Understanding how students are using our teaching to support their learning is clearly an essential part

of professionalism within higher education. Conscientious teachers want to know on a personal level

what is going well and what could be developed; systematically, it’s useful to identify issues common

across departments or institutions; and more holistically, it helps informs our obligations to the

Quality Assurance Agency that we know what happens in our classrooms.

So we devote time and energy to student evaluation of teaching, at module, programme, and year level;

and the University has recently provided us with resources to facilitate that process, including standard

questions to ask all students.

And yet, I have concerns about some of what is taken as common practice. These are less about the
specific questions that we ask - although much ink has been spilled on that particular matter - or other
practicalities, for example the timing of the questions - such as before or after feedback and grades are
received, and, for courageous departments and individuals, mid-way through the module rather than at
the end. My concerns are more about the systematic biases that may be present in any system of
teaching evaluation - and perhaps more pointedly, how groups of students perceive individual teachers.

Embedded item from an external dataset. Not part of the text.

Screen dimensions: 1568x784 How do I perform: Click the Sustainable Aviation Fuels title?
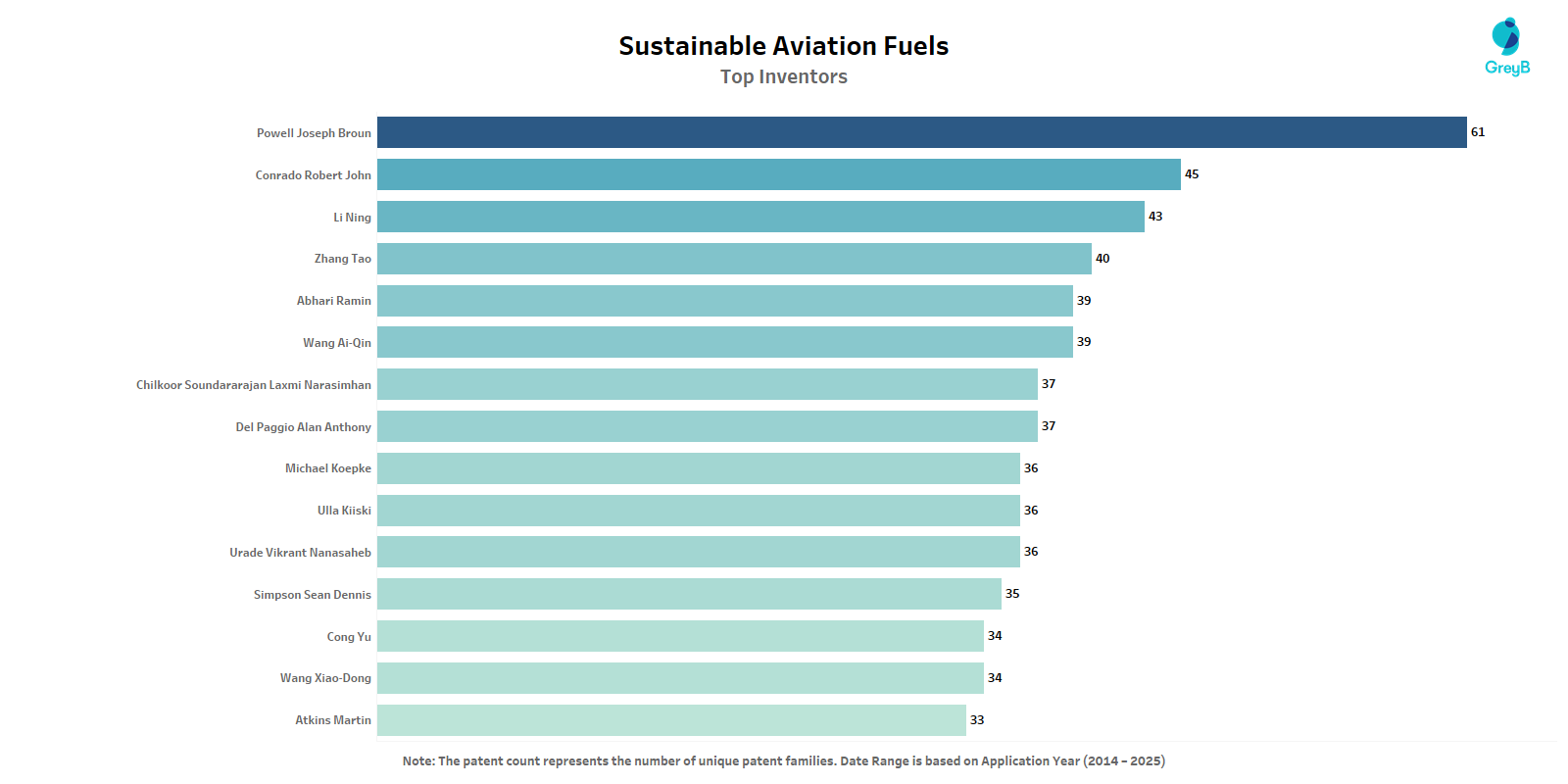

A while ago, through an LSE blog post, I was made aware of a piece of research in Innovative Higher
Education calling attention to gender biases in how students evaluate teaching. The study is nicely
designed - it’s based on student evaluations of an online module, with one male teacher and one female.
The online class was divided into four groups - one taught by the male presenting a male identity, and
one taught by the female presenting a female identity. The final two reflect the ingenuity of the design,
as the third was taught by the male under a female identity, and the fourth by the female under a male
identity. So students were experiencing similar, sometimes identical, interactions, with the same
teacher, sometimes under their true gender identity, sometimes under the assumed one, without ever
meeting their teacher in person.

It would be nice to say that this led to consistent student evaluations, regardless of their perceptions of
gender. However: unfortunately not. While all four groups gave positive scores to all “four” of their
instructors, the scores for the “male” teachers were higher than the “female” teachers. As the authors
explain:

"the same instructor, grading under two different identities, was given lower ratings half the time
with the only difference being the perceived gender of the instructor"

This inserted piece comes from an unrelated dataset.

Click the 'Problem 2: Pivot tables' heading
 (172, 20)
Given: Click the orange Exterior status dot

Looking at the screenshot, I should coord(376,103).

And by way of illustration:

"when the actual male and female instructors posted grades after two days as a male, this was
considered by students to be a 4.35 out of 5 level of promptness, but when the same two
instructors posted grades at the same time as a female, it was considered to be a 3.55 out of 5
level of promptness"

These findings were reproduced by the LSE authors linked above. The explanation the original article
puts forward is that students have higher expectations of female teachers, wanting them to be
approachable, empathetic, and warm in their communications, as well as knowing their subject matter
and being clear in how it is explained. The bar for men is set lower, leading to that horrible double bind -
women are penalised for not meeting higher expectations, while men are rewarded for doing anything
beyond a lower level of expectation.

So what to do? First of all, recognise the problem - and while we’re there, look hard at the more complex
data on ethnicity and student evaluation of teaching - and if anyone knows of research
on dis/ability, I would be glad to read it. Secondly, share the problem with our students - in this woke
era, I doubt many of them would want to collaborate in a(nother) system that appears to privilege white
men. Encourage them to consider their own presumptions before completing the evaluation form; and
perhaps, like Geography, hold a conversation with them about what kinds of feedback are most useful
for staff to receive.

And lastly, alongside the standardised evaluation instruments, think of other ways in which we can come
to know how our students are experiencing our teaching (of which, to slip in some quick plugs, there
are some great ideas on the Elevate student engagement webpages, and a
Student Observation of Teaching scheme that I run). We may need, for the purposes of quality
assurance, to reach a minimum threshold of student evaluation; but to reduce the impact of systematic
biases such as gender, and to hear most clearly their suggestions for how teaching might be enhanced,
I would argue that we also need to do more.